A sentença recorrida proferiu a seguinte decisão relativa à matéria de facto:

«1. A Impugnante, S....., S. A., [com o CAE 042990, construção de outras obras de engenharia civil], com esta designação iniciou atividade com o ano de 2003, sendo sujeito passivo de Imposto sobre o Rendimento das Pessoas Coletivas desde então e de Imposto sobre o Valor Acrescentado desde o final de outubro desse ano, aqui sob o regime normal de periodicidade mensal.

2. A Impugnante teve sede na Quinta do Secretário, em Sobreda da Caparica, junto à Via Rápida da Caparica, no concelho de Almada, que depois mudaria para Lisboa, para a Rua Frei Luís de Granada loja ……

3. A Impugnante foi objeto de uma ação inspetiva externa [ordem de serviço nº.......21, de 4 de agosto de 2009], versando sobre os seus exercícios de 2006 e 20007 e sobre Imposto sobre o Rendimento das Pessoas Coletivas e Imposto sobre o Valor Acrescentado, a qual foi iniciada em 14 de setembro de 2009 que, sobre prorrogação do prazo legal, viria a ser concluída em 20 de maio de 2010.

4. Na origem da tal inspeção parcial esteve a anterior, ao seu exercício de 2005 [ordem de serviço nº.......20], na qual haviam sido detetadas situações capazes de se repercutirem ou de continuarem nos exercícios seguintes.

## Informação fornecida
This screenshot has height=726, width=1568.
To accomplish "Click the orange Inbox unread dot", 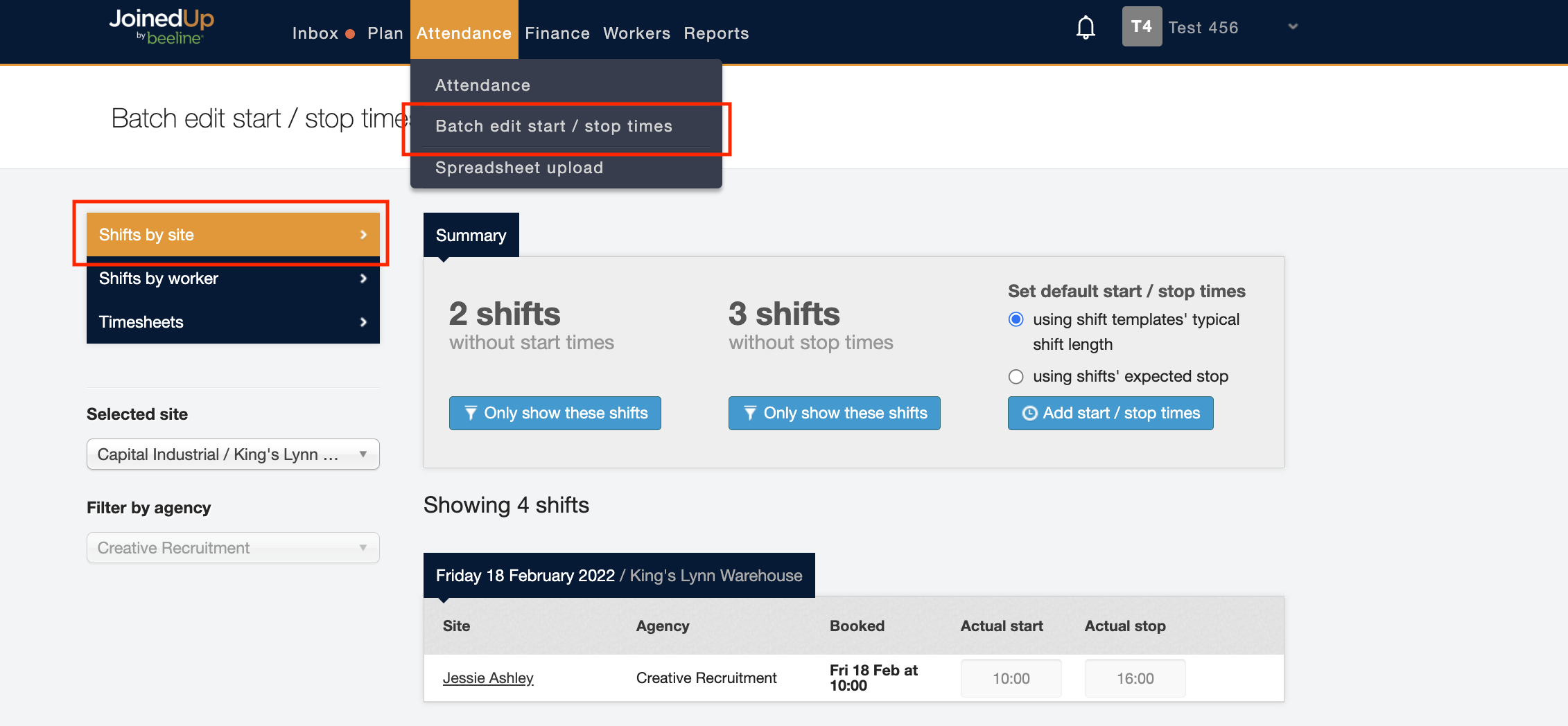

## Em que consiste
Segundo o excerto selecionado sobre a matéria de facto da sentença, em que data teve início a ação inspetiva externa à Impugnante?

## Resultado do exercício
Em 14 de setembro de 2009.